• [Task directions]:
Write out exactly the lines running from the one that contains "高低温交变湿热试验箱 (595, 1052)" through the end of the material.

──────── Dataset excerpts ────────

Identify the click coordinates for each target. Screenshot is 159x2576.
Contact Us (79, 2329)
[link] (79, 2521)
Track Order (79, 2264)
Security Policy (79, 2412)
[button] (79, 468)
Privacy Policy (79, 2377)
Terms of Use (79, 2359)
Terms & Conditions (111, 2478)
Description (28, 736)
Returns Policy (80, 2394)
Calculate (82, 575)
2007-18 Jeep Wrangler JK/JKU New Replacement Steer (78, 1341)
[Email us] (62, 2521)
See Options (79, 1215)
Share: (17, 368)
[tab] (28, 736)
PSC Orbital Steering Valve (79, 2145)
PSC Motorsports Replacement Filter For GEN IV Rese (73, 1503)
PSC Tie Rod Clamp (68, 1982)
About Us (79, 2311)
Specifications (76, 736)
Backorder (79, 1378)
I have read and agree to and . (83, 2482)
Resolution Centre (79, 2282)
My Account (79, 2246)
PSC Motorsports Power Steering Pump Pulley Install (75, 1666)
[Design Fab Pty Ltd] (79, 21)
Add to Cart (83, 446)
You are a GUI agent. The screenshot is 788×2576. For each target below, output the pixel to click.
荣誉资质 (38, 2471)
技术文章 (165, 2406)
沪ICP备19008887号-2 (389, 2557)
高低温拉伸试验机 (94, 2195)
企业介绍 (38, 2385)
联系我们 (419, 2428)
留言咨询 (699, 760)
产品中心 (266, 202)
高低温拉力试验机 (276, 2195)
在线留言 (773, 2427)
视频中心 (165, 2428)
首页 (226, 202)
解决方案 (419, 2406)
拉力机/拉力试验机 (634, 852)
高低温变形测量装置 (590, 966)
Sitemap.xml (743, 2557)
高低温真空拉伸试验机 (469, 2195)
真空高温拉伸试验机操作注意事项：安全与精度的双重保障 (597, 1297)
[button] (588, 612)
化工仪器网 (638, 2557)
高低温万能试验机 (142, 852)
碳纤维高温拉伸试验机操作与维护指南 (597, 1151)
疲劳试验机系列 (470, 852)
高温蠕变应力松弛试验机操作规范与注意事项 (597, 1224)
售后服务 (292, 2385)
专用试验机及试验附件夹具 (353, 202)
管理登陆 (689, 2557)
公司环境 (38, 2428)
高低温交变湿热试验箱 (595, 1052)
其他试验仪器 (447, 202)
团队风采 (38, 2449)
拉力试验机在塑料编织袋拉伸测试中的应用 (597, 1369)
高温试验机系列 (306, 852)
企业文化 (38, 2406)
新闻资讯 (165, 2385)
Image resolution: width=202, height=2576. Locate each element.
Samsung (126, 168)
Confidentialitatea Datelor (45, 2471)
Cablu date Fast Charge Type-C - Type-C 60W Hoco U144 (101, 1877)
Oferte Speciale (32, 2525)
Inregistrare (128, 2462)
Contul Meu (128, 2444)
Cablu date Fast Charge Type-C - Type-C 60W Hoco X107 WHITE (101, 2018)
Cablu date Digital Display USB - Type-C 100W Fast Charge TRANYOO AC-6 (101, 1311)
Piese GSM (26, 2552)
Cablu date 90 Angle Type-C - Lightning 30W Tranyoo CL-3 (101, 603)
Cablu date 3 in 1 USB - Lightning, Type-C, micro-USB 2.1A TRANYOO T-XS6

────────

• [Exercise response]:
高低温交变湿热试验箱 (595, 1052)
其他试验仪器 (447, 202)
团队风采 (38, 2449)
拉力试验机在塑料编织袋拉伸测试中的应用 (597, 1369)
高温试验机系列 (306, 852)
企业文化 (38, 2406)
新闻资讯 (165, 2385)
Image resolution: width=202, height=2576. Locate each element.
Samsung (126, 168)
Confidentialitatea Datelor (45, 2471)
Cablu date Fast Charge Type-C - Type-C 60W Hoco U144 (101, 1877)
Oferte Speciale (32, 2525)
Inregistrare (128, 2462)
Contul Meu (128, 2444)
Cablu date Fast Charge Type-C - Type-C 60W Hoco X107 WHITE (101, 2018)
Cablu date Digital Display USB - Type-C 100W Fast Charge TRANYOO AC-6 (101, 1311)
Piese GSM (26, 2552)
Cablu date 90 Angle Type-C - Lightning 30W Tranyoo CL-3 (101, 603)
Cablu date 3 in 1 USB - Lightning, Type-C, micro-USB 2.1A TRANYOO T-XS6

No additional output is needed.